There’s no question that a builder’s Web site is his top marketing tool for reaching today’s home buyer. Here are three tips to boost your Web presence:

Optimize your site. People don’t search for a builder’s name; they search for “new homes Atlanta.” Your goal is to have your site come up at least on the first page of search results, says Carol Flammer, managing partner of ­mRelevance, an Atlanta-based online and social media marketing firm. The best way to do that is to keep your site fresh and relevant, “not just updating listings,” Flammer says. Check your site’s tracking report to see what search terms people use to find your site, and make sure the content on your site incorporates those terms. You also want plenty of external links to relevant Web sites. The good news is that if you don’t have the skill set to do this yourself, there are plenty of companies that do.

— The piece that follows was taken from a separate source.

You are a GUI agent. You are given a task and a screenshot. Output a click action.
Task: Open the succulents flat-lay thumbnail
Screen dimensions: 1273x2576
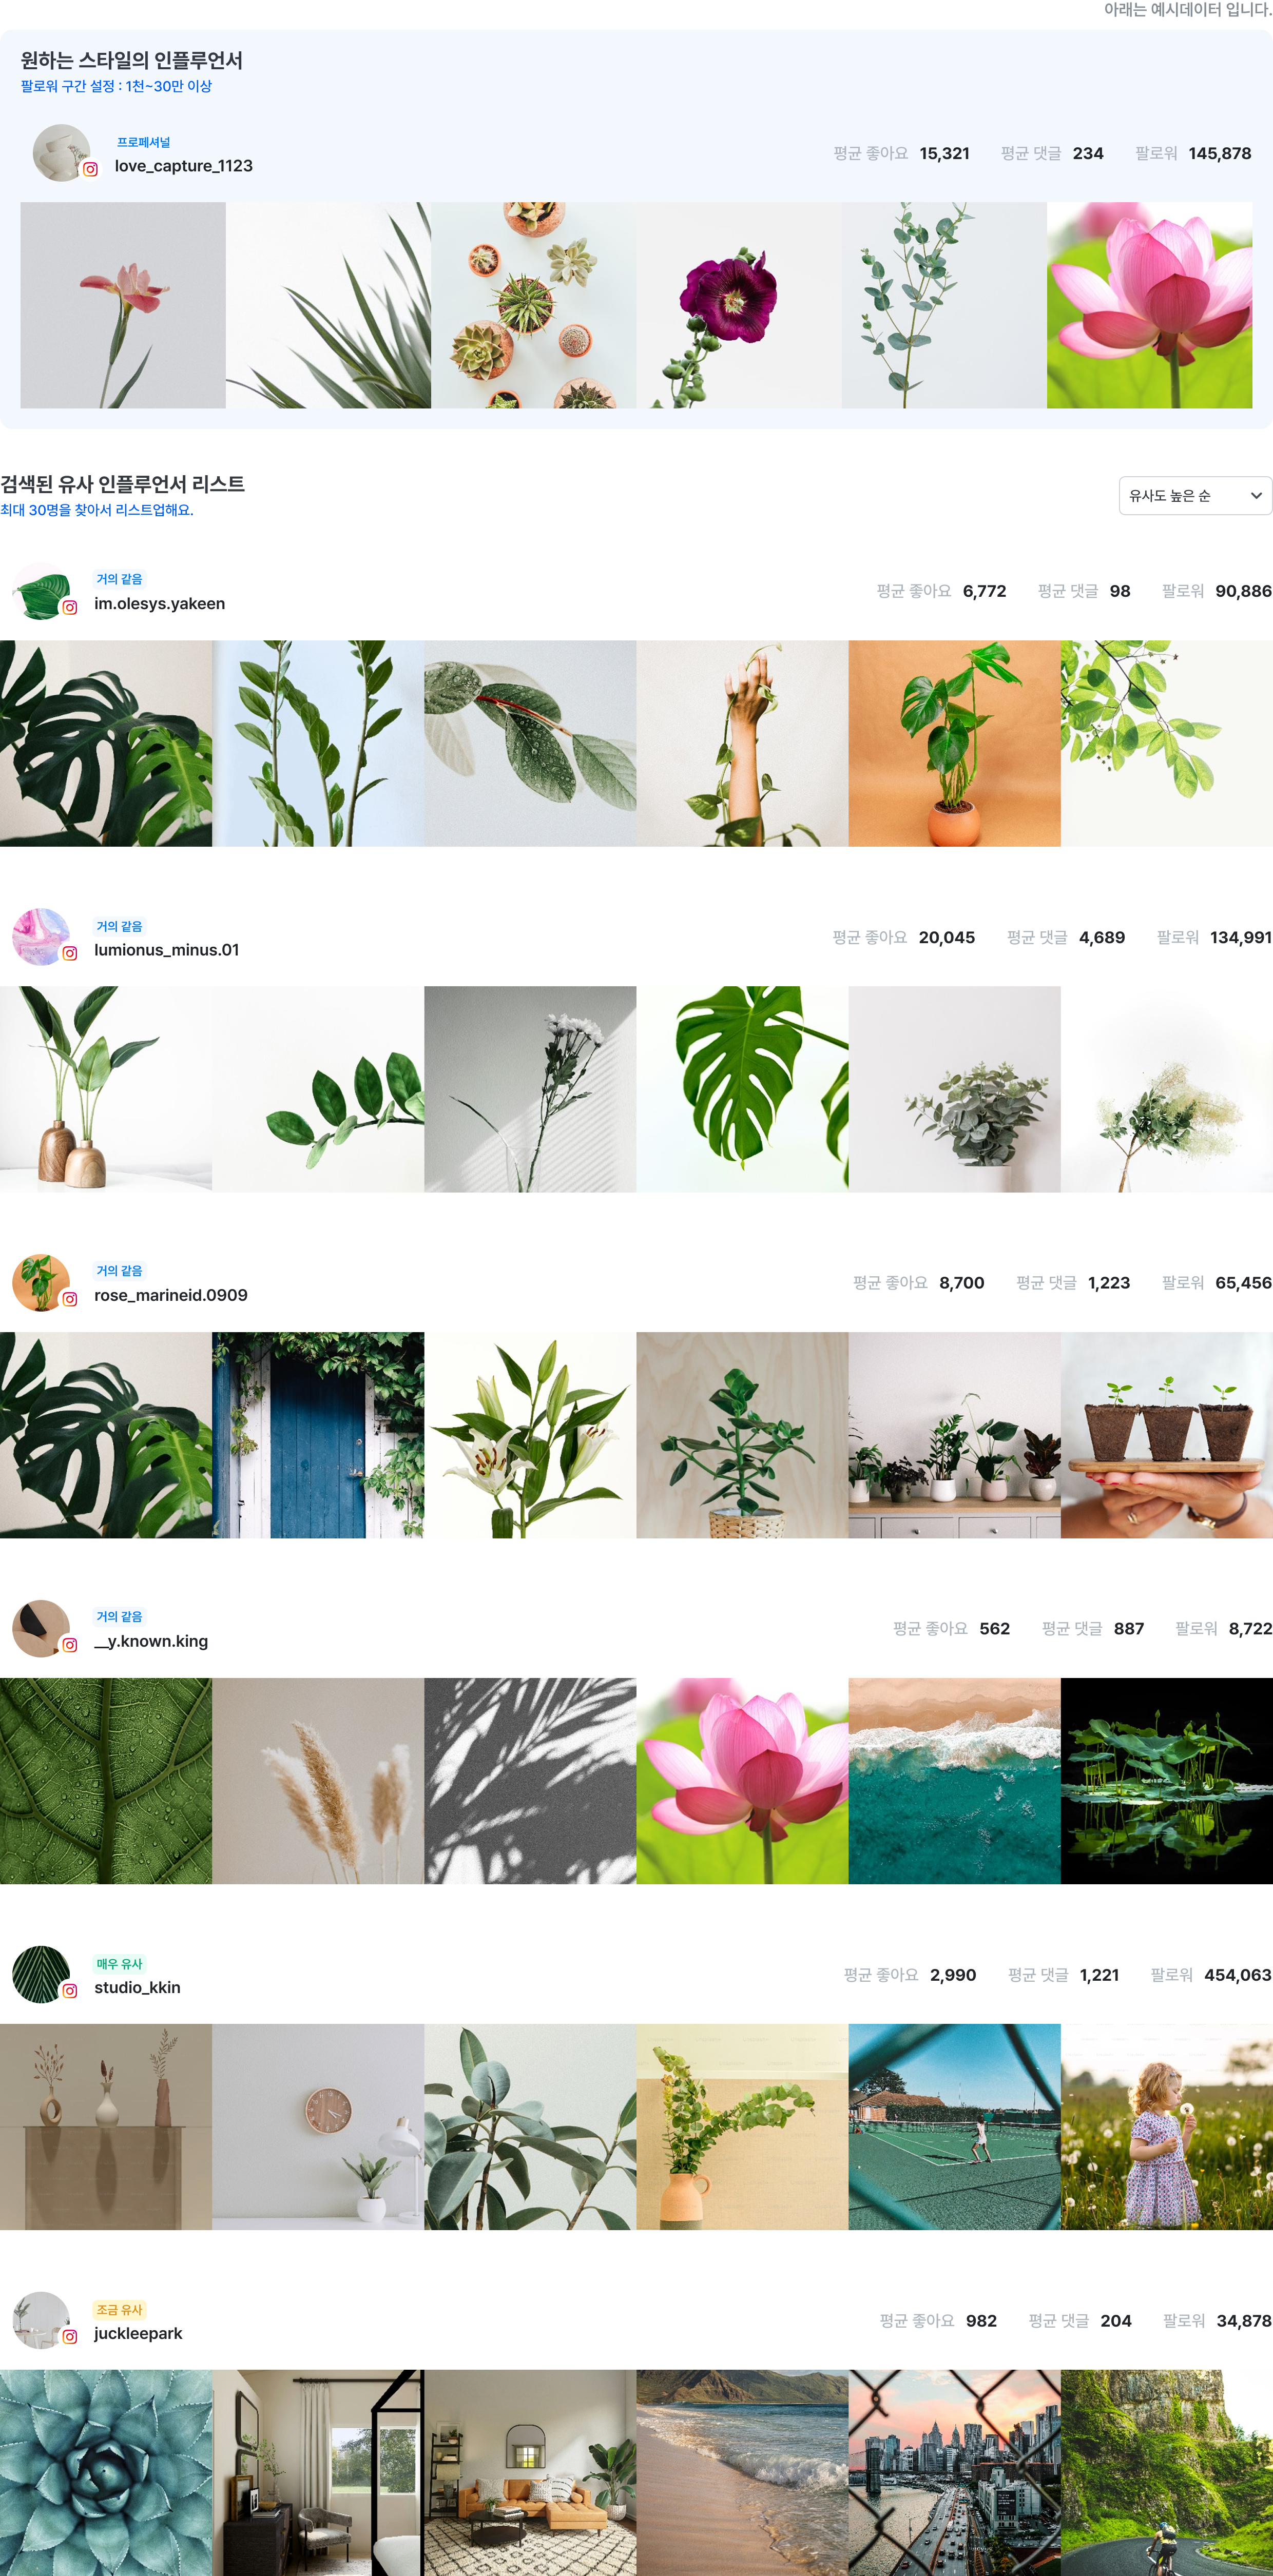coord(533,305)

Lose the flash intros. For Internet users without high-speed access, flash intros can take a significant amount of time to load—and we all know how impatient Web surfers are. “Nobody cares,” says Brian Flook, president of Hagerstown, Md.–based Power Marketing and Advertising, which specializes in online marketing for home builders. “They were cute five years ago. If you have to have a button that says, ‘Skip this,’ just skip it.”

Plus, Flash applications repel spiders that crawl through Web sites and fetch pages for search engines. Lose ’em.

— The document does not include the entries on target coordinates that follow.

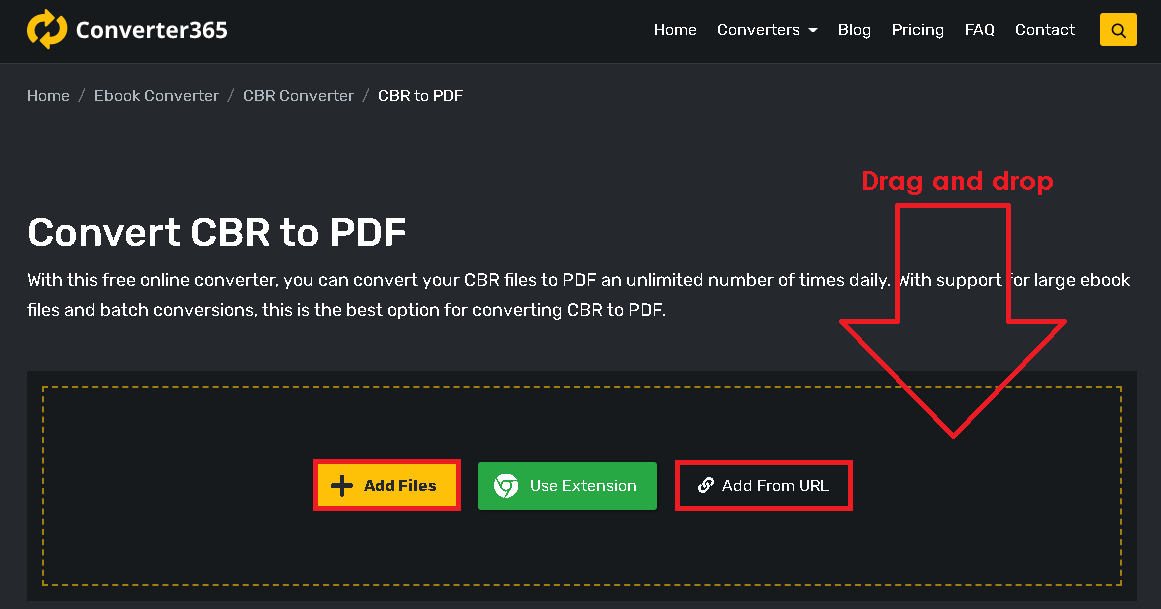The height and width of the screenshot is (609, 1161).
Task: Click the Home breadcrumb link
Action: pyautogui.click(x=48, y=96)
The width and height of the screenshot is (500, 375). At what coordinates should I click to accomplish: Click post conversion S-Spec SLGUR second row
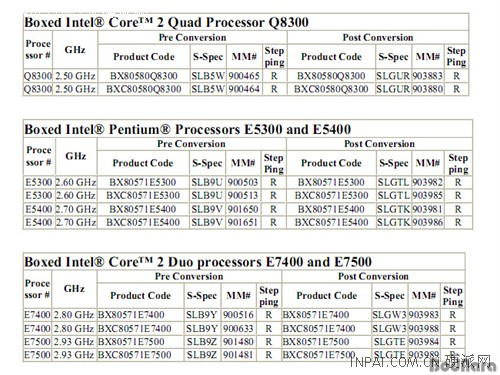[393, 89]
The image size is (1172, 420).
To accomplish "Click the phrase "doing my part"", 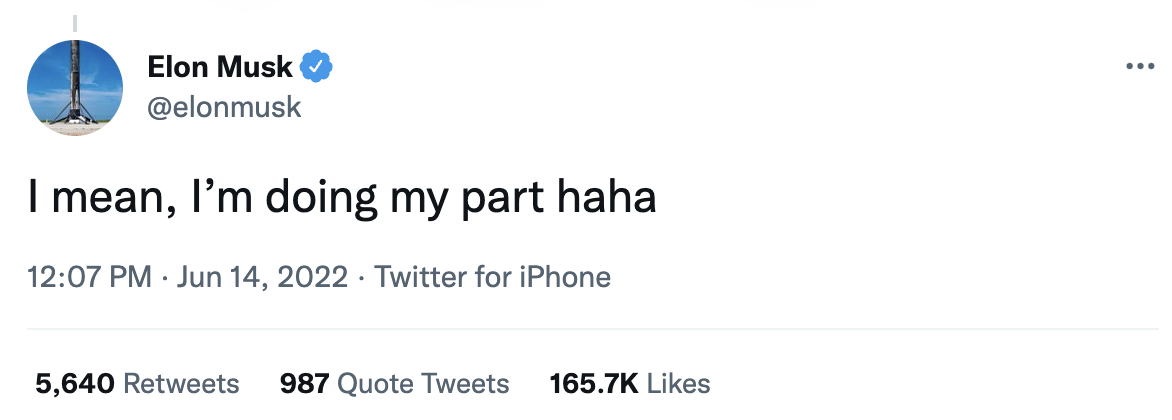I will pos(408,198).
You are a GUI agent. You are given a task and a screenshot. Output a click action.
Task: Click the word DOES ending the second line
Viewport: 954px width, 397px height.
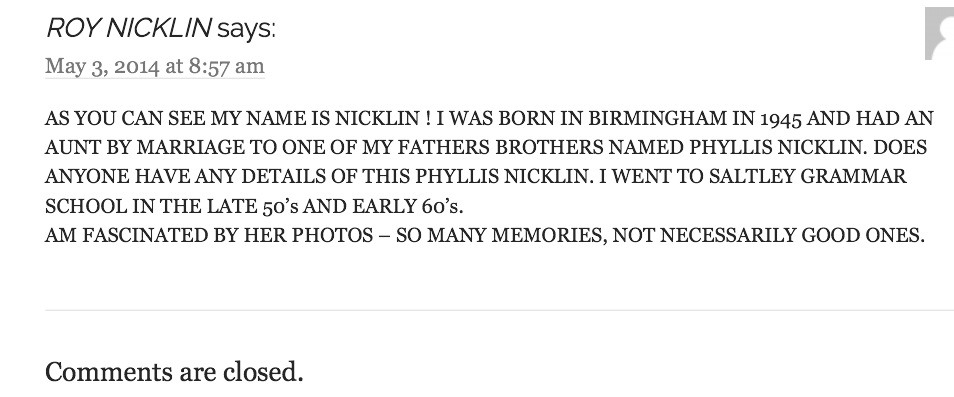click(901, 147)
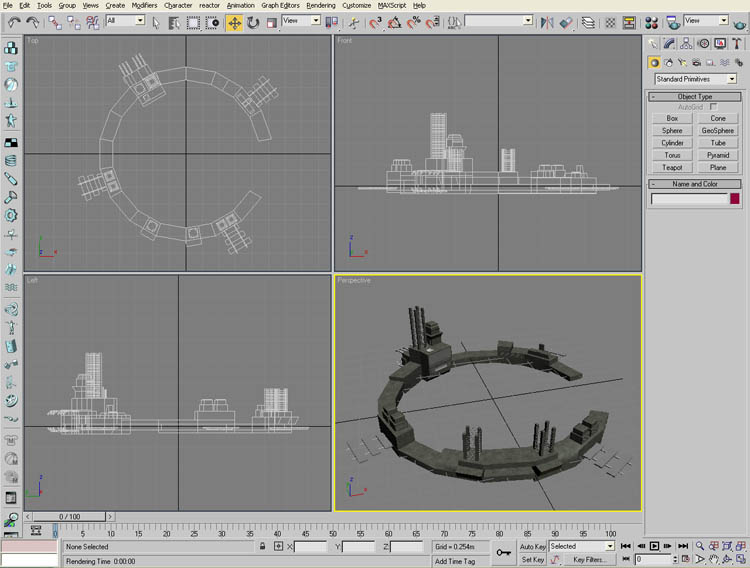
Task: Select the Move tool in main toolbar
Action: tap(234, 21)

Give buyers the info they want. Flook says his default position on what information to put on a Web site is “if you have a piece of information, put it on there. ... Give them the square footage and the cost.” One thing buyers definitely want, Flook says, is photos of your houses. “Pictures need to be the best they can be. If you have crappy pictures, they think you’re a crappy builder. And make them big. And make it so the floor plans are readable.” Include addresses for your available homes, “because everyone has GPS now,” he notes.

Finally, include an About Us section. “It lets you build credibility for yourself,” Flook says. “People need to know you’re going to be in business by the time they close.”